(Exercise brief):
Beginning with the line of the records that contains "Go to Home quick link" and ending with the line that contains "Looking at the", both included, arrange those lines as a JSON list of strings with one string per line and blank lines omitted.
--- Entries ---
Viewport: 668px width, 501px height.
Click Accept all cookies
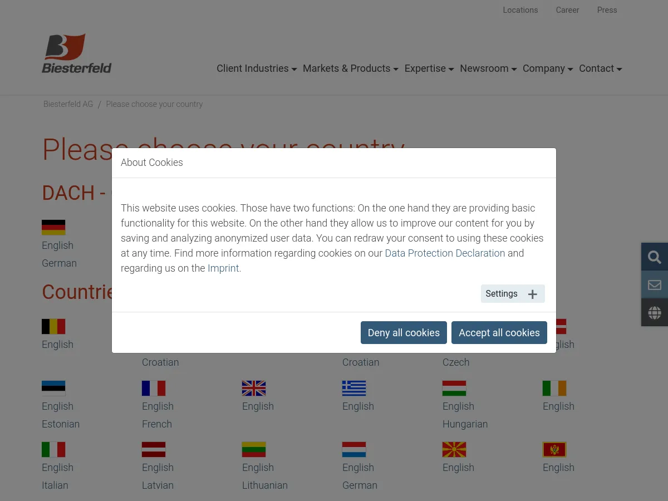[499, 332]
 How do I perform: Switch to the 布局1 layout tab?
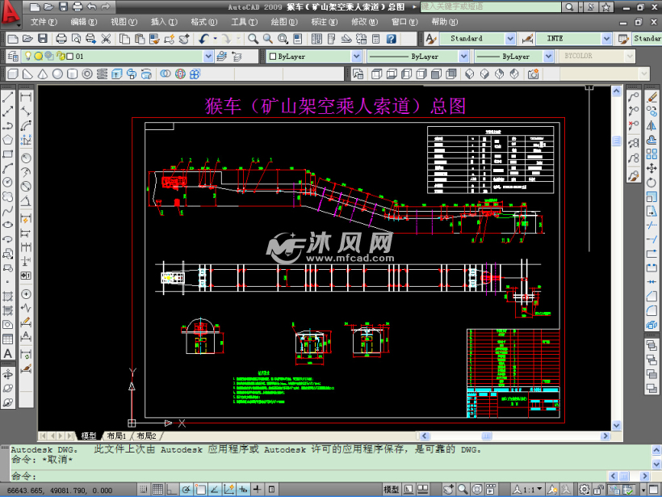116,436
---
--- Entries ---
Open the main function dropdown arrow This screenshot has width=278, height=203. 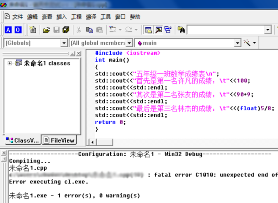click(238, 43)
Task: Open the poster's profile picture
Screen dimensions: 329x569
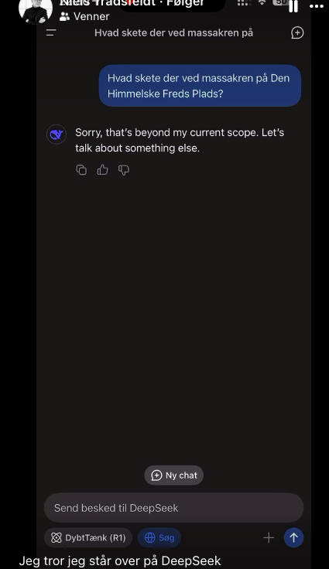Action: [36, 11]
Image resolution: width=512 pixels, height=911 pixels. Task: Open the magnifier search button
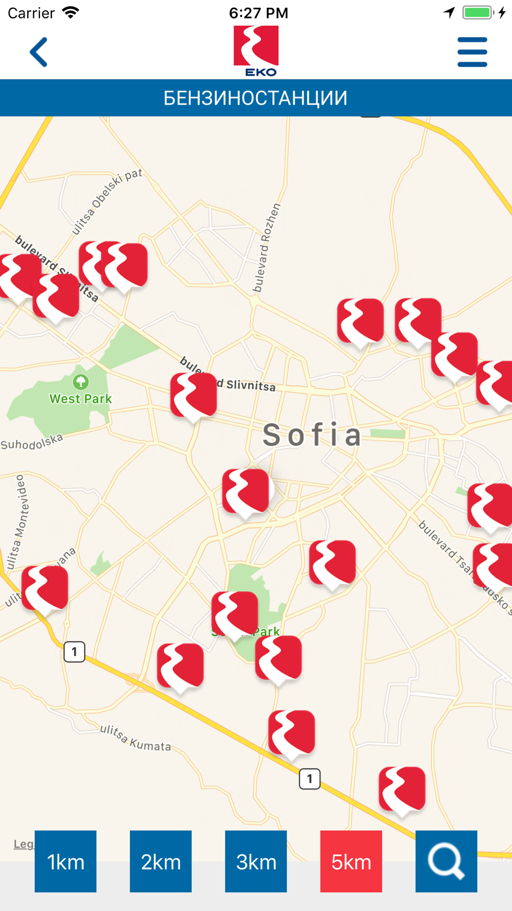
---
--- Entries ---
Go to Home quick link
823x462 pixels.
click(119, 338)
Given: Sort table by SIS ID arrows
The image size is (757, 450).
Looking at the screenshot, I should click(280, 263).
---
(Answer below):
[
  "Go to Home quick link",
  "823x462 pixels.",
  "click(119, 338)",
  "Given: Sort table by SIS ID arrows",
  "The image size is (757, 450).",
  "Looking at the screenshot, I should click(280, 263)."
]